Refactored Publish/Subscribe

Previously all users would subscribe to all available tracks in the room. Since v4.1 the clients can decide to subscribe to only a subset of tracks in the room.

The frontend was updated to keep the behavior the same as before: it will subscribe to all available tracks. However, this change allows us to design an interface that would subscribe to only a handful of tracks and could ultimately improve performance in larger rooms.

Upgrade to pion/webrtc/v3

Pion itself brought new fantastic changes in version 3, but upgrading took longer than expected because I initially designed the Peer Calls' SFU with the wrong abstractions. The main change was using the track's SSRC as the track ID. This could cause weird issues, like SSRC conflicts even between peers in the same room. Peer Calls now uses the StreamID and the track kind to identify different tracks.

The second change was that it was no longer needed to keep track of the same PayloadType between different peer to peer connections as Pion handles it automatically for us now. This makes it easier to broadcast and receive tracks to and from different browsers, while previously Pion was expecting tracks from all browser to have the same payload type so we had resort do some crazy hacks to fix this. Instead of the PayloadType, we now use the media's MIME type and codec parameters to describe the type of payload.

Finally, the addition of interceptors made it easy to write RTP and RTCP processors, and Pion added support for automated handling of sender and receiver reports. This means that we should see improved lip-sync in Peer Calls!

Play Command

The main peer-calls CLI command has been refactored and now accepts different sub-commands. The default action is still to start a server. There is a new peer-calls play command which can play local RTP streams into an existing Peer Calls room. I originally used it for testing lip-sync, but it could be used for other things.

Automatic Reconnects

Peers will now automatically try to reconnect after the websocket connection is lost in SFU mode. This means that connectivity interruption should be minimized after a service restart or a deploy.

What's Next?

Performance Benchmarks

Even though I made some smaller benchmarks, I would still like to see how much load can Peer Calls handle, and what could be done to optimize this.

If you are a user of Peer Calls and run into a use-case where it doesn't perform well, please let us know by opening an issue.

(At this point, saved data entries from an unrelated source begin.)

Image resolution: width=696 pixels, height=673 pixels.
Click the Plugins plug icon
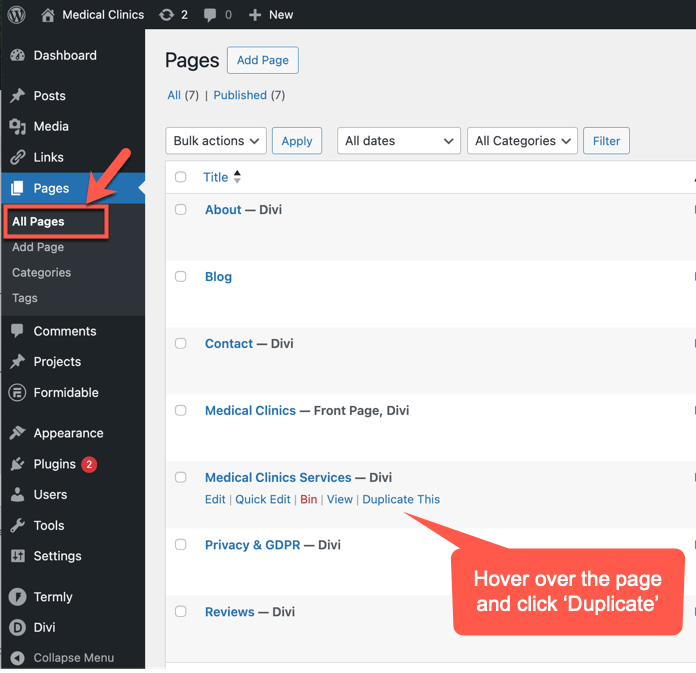tap(18, 464)
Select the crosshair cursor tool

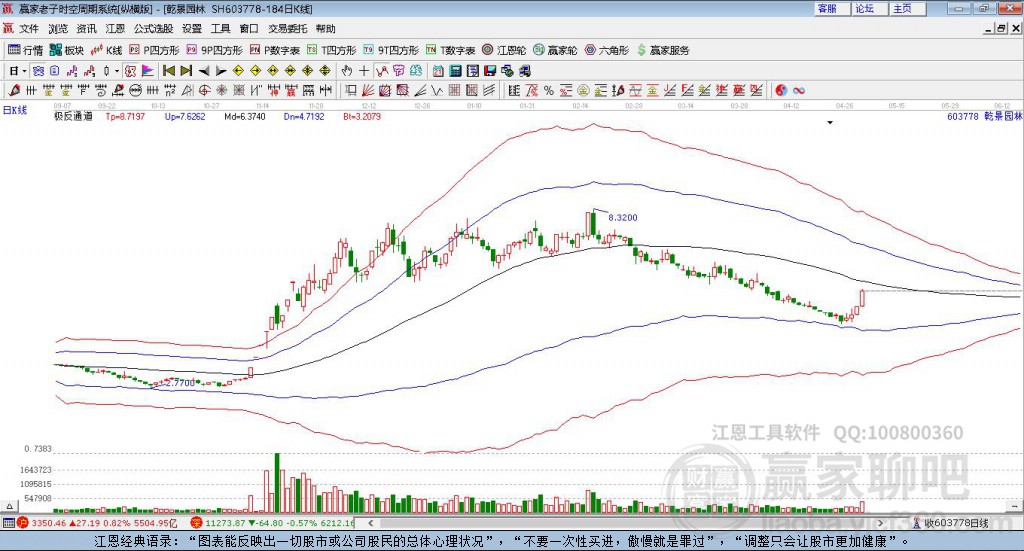(364, 71)
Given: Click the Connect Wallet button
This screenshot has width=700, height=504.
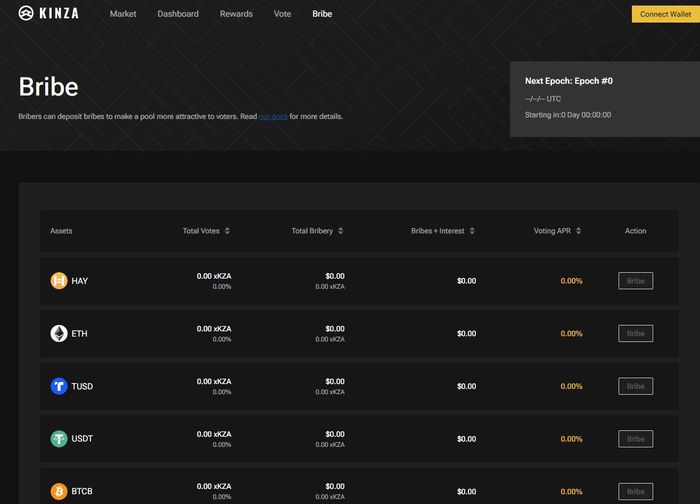Looking at the screenshot, I should click(666, 14).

Some Prometheus metrics were never fully functioning as expected and this is something that will need to be fixed in one of the next releases.

Auhentication Provider

Peer Calls was always designed with simplicity in mind, and that's why there's no user session management. Some users said that hey would like to be able to control what permissions users have in specific rooms, so we'll add the ability to integrate with a "permissions provider", which should automatically populate the nickname, and tell Peer Calls if the user has the permission to join the room, and broadcast or publish tracks.

Simulcast Support

Ever since the support for Simulcast has landed in Pion around June 2020, this has been at the back of my head. I'd really like to add support for it within Peer Calls.


None of this wouldn't be possible without the awesome pion/webrtc library, so I'd like to express special thanks to Sean DuBois for his help and patience.

After fixing several issues that came up while writing Peer Calls, I was happy to become a member of the Pion organization on GitHub and try to help out whenever I can.